UN agencies have so far received only $16 million in answer to urgent appeals for $100 million to combat the scourge, OCHA spokesperson Elizabeth Byrs told a news briefing in Geneva. The 1987-89 plague cost the international community $300 million.
Although the current crisis has not yet reached the level of the previous invasion, the damage could be far worse because of timing – with the insects now descending at seed planting time instead of at the harvest.
“If the international community fails to respond to the alarming financial and logistical needs to combat the invasion this crisis will have even more serious consequences than the previous one," OCHA quoted Ousseynou Diop of the Office for the protection of agricultural produce for Senegal as saying.
This locust invasion could be dire for food security, with some experts warning of famine. If the situation grows life-threatening in the countryside, there could be an exodus to cities, which would then suffer economic pressure, according to OCHA. Only a coordinated response is viewed as capable of halting the invasion.

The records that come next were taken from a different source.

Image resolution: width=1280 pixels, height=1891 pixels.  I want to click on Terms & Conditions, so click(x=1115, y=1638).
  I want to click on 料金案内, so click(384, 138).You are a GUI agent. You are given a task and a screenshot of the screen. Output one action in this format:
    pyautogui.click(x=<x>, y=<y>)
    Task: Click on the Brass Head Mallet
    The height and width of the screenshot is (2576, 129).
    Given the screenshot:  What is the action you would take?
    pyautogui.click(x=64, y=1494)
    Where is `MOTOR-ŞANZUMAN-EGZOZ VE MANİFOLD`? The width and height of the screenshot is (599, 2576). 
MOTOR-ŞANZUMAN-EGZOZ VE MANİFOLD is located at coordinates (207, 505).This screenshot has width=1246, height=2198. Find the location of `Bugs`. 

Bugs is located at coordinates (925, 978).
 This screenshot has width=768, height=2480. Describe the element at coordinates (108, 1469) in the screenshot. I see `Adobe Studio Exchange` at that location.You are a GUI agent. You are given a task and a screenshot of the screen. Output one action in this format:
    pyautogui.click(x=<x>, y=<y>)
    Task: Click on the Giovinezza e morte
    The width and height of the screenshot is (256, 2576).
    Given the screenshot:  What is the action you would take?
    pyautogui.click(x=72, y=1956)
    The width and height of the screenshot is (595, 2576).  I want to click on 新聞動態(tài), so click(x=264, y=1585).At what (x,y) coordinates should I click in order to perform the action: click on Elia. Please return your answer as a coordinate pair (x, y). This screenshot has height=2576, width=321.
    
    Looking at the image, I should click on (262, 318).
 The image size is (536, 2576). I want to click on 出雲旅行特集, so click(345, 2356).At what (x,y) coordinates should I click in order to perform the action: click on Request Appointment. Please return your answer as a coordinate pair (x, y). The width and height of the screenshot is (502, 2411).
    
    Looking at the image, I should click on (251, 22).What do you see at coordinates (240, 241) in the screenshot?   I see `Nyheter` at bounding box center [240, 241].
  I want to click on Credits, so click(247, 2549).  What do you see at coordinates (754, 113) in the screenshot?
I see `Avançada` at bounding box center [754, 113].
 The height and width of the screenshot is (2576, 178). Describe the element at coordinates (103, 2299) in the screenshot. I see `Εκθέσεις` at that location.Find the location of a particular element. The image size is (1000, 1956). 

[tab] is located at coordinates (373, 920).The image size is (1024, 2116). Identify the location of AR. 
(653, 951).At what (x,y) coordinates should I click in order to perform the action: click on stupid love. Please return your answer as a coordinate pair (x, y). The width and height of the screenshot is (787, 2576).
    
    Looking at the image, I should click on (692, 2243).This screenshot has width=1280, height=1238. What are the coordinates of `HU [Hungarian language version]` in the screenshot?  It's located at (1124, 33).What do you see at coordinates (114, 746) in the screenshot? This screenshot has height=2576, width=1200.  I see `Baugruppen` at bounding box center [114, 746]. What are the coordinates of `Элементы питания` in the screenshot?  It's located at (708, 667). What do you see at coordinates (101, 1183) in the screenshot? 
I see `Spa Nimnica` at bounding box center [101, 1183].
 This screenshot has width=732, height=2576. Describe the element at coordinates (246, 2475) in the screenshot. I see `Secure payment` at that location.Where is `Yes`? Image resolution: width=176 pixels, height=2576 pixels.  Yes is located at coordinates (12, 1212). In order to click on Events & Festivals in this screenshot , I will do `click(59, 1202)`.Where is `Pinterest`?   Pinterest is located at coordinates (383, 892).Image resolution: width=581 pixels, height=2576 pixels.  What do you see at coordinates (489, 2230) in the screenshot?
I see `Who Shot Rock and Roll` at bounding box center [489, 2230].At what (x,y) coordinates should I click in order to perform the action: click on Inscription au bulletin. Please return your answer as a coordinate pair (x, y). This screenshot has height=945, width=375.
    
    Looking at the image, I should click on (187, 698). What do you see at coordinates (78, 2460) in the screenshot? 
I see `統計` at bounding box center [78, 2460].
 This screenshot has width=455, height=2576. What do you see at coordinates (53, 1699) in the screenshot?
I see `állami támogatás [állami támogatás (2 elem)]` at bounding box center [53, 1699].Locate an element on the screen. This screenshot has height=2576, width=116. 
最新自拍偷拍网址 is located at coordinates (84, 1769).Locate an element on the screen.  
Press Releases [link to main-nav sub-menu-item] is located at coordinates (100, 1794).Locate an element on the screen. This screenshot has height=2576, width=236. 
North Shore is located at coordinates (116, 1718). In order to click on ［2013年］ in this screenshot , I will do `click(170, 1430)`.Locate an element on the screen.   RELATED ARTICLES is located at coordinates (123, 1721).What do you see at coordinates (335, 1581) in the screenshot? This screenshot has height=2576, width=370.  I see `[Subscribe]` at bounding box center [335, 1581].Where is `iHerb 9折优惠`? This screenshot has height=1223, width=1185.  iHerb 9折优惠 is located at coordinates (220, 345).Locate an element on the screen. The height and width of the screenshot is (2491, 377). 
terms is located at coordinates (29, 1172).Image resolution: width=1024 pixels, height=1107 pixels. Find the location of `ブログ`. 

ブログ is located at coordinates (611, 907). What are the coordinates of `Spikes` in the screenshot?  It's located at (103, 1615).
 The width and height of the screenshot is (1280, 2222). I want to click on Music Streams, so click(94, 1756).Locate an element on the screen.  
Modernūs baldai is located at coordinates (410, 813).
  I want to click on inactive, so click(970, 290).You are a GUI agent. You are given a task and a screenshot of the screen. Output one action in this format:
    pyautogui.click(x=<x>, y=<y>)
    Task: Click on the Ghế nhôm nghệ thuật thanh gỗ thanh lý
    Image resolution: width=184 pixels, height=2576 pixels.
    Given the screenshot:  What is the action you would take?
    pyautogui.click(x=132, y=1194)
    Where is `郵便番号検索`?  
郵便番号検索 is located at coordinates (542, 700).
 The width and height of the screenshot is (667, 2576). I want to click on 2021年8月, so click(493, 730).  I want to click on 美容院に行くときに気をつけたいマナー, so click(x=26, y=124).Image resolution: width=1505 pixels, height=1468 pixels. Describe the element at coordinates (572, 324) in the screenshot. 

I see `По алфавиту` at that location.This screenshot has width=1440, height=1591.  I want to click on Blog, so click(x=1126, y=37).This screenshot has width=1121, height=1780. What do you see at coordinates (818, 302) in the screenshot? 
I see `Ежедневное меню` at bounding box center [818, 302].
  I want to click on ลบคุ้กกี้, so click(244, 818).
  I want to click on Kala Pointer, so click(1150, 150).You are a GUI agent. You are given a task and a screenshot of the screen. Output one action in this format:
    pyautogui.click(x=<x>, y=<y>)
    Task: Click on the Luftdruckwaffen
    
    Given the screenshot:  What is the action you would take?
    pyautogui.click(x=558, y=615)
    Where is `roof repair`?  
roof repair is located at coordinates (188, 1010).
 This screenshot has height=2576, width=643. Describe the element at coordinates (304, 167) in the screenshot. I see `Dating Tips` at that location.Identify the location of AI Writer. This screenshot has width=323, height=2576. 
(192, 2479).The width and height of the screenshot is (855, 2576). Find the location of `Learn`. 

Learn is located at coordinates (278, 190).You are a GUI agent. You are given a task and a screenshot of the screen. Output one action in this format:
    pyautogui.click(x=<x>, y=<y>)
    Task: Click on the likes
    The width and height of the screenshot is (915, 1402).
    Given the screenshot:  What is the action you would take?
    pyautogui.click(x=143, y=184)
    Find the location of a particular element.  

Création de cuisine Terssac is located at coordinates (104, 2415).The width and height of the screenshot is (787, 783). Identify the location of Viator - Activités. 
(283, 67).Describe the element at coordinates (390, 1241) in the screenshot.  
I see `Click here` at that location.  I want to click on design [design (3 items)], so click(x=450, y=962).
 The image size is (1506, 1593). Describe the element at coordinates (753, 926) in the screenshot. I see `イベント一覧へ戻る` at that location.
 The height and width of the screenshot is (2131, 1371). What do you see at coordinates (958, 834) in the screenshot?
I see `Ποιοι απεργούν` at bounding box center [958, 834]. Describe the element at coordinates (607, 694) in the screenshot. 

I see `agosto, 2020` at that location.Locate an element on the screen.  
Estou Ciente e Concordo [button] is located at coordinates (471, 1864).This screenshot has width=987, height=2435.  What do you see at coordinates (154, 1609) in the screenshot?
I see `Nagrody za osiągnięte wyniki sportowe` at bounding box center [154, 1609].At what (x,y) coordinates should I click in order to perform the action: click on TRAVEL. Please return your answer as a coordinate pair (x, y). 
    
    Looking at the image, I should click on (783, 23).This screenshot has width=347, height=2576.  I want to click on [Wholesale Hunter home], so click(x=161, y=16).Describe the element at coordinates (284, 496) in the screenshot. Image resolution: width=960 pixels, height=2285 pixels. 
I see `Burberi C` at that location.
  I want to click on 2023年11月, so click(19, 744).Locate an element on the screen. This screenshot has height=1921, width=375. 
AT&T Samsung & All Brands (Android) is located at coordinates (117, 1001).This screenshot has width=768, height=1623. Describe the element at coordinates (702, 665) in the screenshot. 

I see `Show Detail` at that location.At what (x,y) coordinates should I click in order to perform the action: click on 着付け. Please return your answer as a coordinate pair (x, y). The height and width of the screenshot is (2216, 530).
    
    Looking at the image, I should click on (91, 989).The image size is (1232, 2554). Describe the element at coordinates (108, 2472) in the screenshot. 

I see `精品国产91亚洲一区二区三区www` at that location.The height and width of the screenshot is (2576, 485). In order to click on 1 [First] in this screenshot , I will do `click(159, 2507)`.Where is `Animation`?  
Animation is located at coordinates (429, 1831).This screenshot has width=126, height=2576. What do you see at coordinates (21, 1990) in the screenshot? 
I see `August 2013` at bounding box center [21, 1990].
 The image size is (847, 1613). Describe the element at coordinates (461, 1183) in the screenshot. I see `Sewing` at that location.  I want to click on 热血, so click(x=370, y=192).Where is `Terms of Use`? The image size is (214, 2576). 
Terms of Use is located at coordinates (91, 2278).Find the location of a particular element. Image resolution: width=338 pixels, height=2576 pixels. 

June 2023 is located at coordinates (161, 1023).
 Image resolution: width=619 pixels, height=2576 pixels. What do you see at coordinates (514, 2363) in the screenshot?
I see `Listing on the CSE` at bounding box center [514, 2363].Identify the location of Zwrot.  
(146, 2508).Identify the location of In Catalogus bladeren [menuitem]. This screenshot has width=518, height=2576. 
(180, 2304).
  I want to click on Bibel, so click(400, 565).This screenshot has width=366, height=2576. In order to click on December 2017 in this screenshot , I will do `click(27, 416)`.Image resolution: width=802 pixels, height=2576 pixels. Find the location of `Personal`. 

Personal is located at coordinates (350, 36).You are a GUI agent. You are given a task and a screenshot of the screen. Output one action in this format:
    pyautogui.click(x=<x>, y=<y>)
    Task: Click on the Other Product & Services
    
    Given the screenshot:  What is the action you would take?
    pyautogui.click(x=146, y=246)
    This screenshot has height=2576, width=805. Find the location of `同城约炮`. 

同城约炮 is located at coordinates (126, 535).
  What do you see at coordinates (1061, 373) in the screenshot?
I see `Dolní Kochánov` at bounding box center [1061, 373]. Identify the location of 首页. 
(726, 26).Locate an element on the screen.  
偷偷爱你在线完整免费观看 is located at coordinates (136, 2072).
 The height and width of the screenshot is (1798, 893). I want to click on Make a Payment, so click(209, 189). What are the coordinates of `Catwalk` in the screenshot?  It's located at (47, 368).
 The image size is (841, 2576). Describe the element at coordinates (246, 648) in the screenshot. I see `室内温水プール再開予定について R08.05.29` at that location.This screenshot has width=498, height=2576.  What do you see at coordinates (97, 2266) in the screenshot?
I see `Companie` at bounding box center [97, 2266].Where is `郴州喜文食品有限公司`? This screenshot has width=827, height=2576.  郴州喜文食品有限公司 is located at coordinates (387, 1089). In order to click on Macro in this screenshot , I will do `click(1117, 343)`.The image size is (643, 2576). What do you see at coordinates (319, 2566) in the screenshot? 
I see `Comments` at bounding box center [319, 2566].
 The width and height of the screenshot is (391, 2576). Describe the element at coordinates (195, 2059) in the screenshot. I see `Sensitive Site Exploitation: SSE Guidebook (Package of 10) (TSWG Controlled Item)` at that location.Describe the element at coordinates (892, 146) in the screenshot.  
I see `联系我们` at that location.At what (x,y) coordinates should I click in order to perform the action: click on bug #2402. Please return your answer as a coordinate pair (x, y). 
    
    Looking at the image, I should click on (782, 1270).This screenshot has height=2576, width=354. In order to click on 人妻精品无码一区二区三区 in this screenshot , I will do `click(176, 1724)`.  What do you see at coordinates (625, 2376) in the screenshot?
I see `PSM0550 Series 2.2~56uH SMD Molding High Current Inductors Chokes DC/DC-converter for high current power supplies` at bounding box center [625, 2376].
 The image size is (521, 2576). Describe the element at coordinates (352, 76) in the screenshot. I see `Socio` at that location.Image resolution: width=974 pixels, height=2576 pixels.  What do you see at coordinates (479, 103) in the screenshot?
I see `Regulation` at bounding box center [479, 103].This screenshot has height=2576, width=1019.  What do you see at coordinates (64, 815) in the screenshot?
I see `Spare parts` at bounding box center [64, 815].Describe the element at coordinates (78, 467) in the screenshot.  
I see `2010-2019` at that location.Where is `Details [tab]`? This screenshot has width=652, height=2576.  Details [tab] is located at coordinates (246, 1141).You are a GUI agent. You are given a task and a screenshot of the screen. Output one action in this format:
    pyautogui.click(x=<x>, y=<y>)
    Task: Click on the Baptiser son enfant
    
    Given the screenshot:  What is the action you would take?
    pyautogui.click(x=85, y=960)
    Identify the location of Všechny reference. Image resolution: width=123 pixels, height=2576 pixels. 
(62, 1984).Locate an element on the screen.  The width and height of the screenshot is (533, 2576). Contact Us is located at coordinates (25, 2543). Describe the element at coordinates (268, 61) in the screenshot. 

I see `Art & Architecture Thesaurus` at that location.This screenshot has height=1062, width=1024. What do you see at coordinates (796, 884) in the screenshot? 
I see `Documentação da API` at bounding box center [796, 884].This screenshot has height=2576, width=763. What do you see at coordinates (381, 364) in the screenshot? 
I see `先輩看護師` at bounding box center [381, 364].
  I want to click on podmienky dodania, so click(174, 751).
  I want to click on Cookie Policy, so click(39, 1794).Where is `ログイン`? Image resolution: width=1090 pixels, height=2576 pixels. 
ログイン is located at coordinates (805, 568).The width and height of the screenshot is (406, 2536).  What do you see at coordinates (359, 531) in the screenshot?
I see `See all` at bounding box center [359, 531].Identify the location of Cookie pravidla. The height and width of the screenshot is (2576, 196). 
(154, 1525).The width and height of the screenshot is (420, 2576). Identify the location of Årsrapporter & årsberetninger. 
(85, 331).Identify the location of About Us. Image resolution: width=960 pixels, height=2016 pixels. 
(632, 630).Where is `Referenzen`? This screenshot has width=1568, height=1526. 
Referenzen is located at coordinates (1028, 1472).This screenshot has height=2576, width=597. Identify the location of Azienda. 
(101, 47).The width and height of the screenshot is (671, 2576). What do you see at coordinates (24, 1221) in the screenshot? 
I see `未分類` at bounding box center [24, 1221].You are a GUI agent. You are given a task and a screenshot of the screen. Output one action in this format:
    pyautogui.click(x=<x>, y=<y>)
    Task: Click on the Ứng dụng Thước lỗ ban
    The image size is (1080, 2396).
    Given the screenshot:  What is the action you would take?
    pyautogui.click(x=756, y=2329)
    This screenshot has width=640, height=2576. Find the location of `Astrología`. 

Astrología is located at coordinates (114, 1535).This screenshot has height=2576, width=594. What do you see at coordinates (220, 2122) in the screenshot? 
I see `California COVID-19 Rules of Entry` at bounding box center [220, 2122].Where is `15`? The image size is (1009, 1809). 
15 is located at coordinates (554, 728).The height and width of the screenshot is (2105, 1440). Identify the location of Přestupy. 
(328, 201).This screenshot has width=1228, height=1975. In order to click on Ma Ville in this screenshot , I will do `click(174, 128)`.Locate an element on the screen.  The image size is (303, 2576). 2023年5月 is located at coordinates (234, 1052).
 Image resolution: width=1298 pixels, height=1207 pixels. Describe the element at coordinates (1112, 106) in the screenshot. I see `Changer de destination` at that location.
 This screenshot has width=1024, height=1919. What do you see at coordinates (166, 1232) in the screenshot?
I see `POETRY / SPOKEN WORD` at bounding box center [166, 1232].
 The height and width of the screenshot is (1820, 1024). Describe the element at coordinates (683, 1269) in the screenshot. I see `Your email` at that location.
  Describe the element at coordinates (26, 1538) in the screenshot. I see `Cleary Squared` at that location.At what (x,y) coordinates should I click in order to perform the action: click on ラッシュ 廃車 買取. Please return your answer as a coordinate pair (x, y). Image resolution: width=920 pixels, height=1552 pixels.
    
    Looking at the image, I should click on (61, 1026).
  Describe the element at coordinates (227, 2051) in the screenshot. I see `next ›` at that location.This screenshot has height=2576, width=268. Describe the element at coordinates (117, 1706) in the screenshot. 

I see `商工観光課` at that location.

The OCHA report is the latest in a series of warnings by UN agencies. The Food and Agriculture Organization (FAO) reported last week that locusts had arrived in Mauritania, Mali and Niger, with the threat of serious damage hanging over several other countries.
With a tiny fraction of the average swarm capable of eating as much food in one day as 2,500 people, FAO has throughout the year issued urgent appeals for international aid to stop the situation from developing into a plague. Since last year, favourable ecological conditions and regular rainfalls in particular have allowed for a more rapid reproduction of locusts in the Sahel.